2 Şubat 2023 Perşembe

öteki'm

 insan için yapılan tanımlardan  veya teşhislerden en doğrusu sanırım; "... insan doğal yapısı gereği toplumsal bir varlıktır." insanlığımı yitirdiğim şu günlerde bunu daha iyi anlıyorum. toplumdan ayrılmayı, ayrı kalmayı/düşmeyi ben tercih etmedim. toplum olarak tanımlanamaz etrafımdaki kalabalık. toplum olmanın gerektirdiği değerlerden ve becerilerden habersizler.  cahil, cahil olduğundan haberi olmayacak gafil, görgüsüz, zevksiz, çirkin, kötü, en kötüsü de vicdansızlar. ve küstah insanlar. uzlaşmam mümkün değil. sadece uzaklaşmak da değil her geçen gün artan bir öfke, nefret hatta tiksinme büyüyor içimde. 

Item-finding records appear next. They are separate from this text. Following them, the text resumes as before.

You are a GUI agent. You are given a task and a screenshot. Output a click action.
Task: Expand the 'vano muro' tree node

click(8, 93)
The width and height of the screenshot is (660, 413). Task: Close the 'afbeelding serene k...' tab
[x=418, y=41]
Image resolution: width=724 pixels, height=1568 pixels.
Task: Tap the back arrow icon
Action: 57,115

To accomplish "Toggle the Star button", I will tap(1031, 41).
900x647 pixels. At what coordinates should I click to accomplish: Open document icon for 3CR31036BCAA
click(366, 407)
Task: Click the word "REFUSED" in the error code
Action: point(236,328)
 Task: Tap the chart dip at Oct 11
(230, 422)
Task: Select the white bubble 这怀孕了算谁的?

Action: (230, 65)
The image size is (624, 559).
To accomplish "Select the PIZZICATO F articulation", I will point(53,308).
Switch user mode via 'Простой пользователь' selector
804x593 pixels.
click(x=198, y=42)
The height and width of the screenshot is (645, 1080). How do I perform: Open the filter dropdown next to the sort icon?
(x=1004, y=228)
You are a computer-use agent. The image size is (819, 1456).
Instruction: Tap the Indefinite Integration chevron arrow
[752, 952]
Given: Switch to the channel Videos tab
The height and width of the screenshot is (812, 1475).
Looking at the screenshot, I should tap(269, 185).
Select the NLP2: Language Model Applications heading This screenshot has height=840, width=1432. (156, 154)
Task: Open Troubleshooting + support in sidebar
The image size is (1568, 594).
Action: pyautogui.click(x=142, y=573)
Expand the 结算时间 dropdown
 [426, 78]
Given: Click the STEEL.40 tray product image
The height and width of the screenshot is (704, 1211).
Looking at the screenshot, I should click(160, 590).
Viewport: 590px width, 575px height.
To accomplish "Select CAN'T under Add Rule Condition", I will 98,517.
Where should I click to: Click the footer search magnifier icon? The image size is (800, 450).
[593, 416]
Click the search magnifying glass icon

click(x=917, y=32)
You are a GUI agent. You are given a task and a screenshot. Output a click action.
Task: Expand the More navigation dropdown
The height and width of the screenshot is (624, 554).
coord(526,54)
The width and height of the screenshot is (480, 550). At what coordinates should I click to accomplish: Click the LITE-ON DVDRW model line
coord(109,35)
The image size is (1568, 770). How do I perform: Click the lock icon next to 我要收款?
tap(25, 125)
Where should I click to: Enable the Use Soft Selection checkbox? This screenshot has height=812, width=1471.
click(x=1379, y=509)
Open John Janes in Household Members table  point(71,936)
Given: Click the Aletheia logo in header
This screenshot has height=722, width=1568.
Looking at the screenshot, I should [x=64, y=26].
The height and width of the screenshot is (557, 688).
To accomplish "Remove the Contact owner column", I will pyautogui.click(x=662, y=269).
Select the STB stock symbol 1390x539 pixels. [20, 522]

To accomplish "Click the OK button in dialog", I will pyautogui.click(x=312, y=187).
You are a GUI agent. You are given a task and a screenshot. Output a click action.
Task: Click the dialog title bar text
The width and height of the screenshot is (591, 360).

günlük hayatta devam eden, her geçen gün  çok daha kısa süreli ve zorunlu temaslar.. yaşamak zorunda  olduğum için sadece, hayatta kalmamı sağlayacak kadarına zorunluyum.  bu kadarına bile tahammülüm yok artık. azaltabildiğim kadar azaltıyorum. en fazla 3km çapında hareket ediyorum gün içinde. günlerce çıkmadığım oluyor yaşadığım 30 metrekare daireden. 

"hira"! 

vahiy falan da beklemiyorum. aklım başımda maalesef. akıl ne acımasız? aslında hiçbir şey beklemiyorum çok uzun zamandır..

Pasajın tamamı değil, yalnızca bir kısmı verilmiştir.